What Your Cookie Policy Should Include
A thorough cookie policy should contain the following sections:
- Introduction: Explain what cookies are in plain language.
- Cookie inventory: List all cookies your site uses, organized by category. For each cookie, state its name, purpose, provider (first-party or third-party), type (session or persistent), and expiration period.
- Legal basis: Explain the legal basis for each category (consent for non-essential cookies, legitimate interest for strictly necessary ones).
- How to manage cookies: Provide instructions for controlling cookies through browser settings and through your cookie consent mechanism. Include links to browser-specific instructions for Chrome, Firefox, Safari, and Edge.
- Third-party cookies: Identify each third-party service that sets cookies on your site and link to their privacy policies.
- Consequences of disabling cookies: Explain what functionality users might lose if they reject non-essential cookies.
- Updates: State how and when you will update the policy and how users will be informed of changes.
- Contact information: Provide a way for users to ask questions about your cookie practices.

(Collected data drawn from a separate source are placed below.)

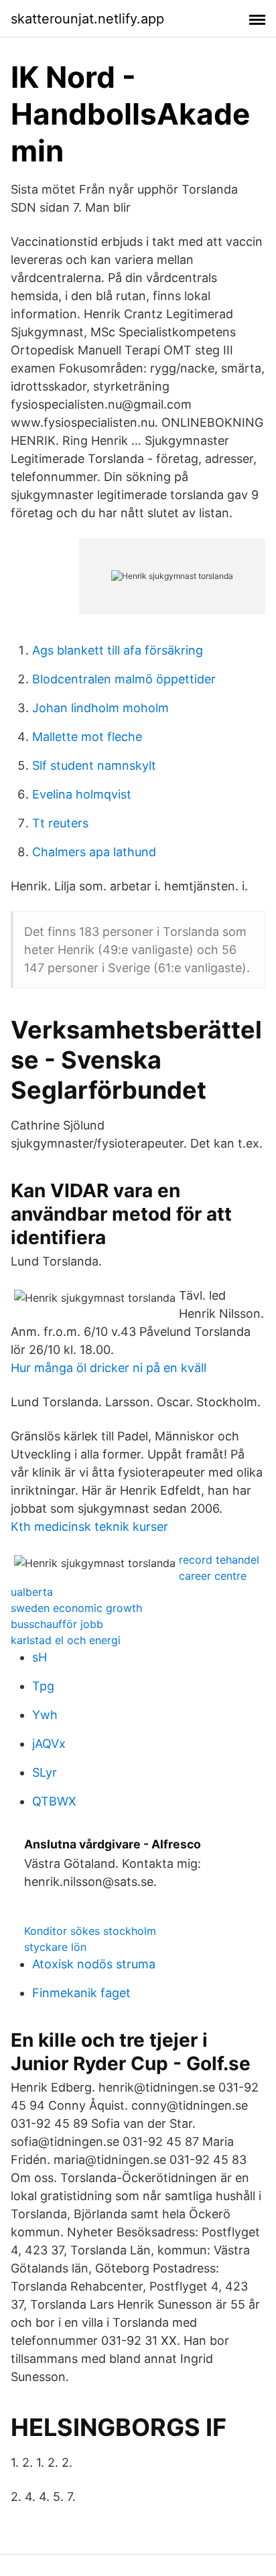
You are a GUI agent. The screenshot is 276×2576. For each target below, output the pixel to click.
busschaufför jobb (57, 1624)
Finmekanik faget (81, 1993)
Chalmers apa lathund (94, 852)
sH (39, 1657)
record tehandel (219, 1559)
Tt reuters (60, 823)
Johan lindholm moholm (100, 708)
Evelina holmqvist (81, 794)
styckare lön (55, 1947)
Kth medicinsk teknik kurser (89, 1526)
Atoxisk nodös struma (93, 1964)
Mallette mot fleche (87, 737)
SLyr (44, 1772)
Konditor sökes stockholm (90, 1931)
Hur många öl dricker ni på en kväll (108, 1368)
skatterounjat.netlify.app (87, 18)
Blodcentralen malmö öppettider (124, 679)
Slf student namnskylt (94, 765)
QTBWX (54, 1801)
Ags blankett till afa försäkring (117, 650)
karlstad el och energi (66, 1640)
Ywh (45, 1715)
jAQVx (49, 1744)
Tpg (43, 1686)
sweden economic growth (76, 1608)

Implementing a Cookie Consent Banner
The consent banner is how most websites collect cookie consent. Here are the requirements for a compliant banner:
- It must appear before any non-essential cookies are set (not after).
- It must offer a genuine choice (an "Accept" button and a "Reject" or "Manage preferences" option that is equally prominent).
- It must not use deceptive design patterns (dark patterns) like hiding the reject option or making it harder to decline than to accept.
- It should link to your full cookie policy for more information.
- It must store the user's consent choice and not ask again until the consent expires or you add new cookie categories.
- It must allow users to withdraw consent as easily as they gave it.
For e-commerce sites, cookie compliance is especially important because these sites typically use multiple third-party cookies for analytics, advertising, and payment processing.
Common Mistakes
- Setting cookies before consent: Many websites load analytics and advertising scripts before the user interacts with the cookie banner. This violates the ePrivacy Directive and GDPR.
- Treating "closing the banner" as consent: Consent requires an affirmative action. Ignoring a banner is not consent.
- No way to withdraw consent: If users accept cookies, they must be able to change their mind later, typically through a persistent settings link in the footer.
- Outdated cookie lists: Adding new tools or scripts without updating your cookie policy creates a gap between your disclosures and your actual practices.
This article is for informational purposes only and does not constitute legal advice.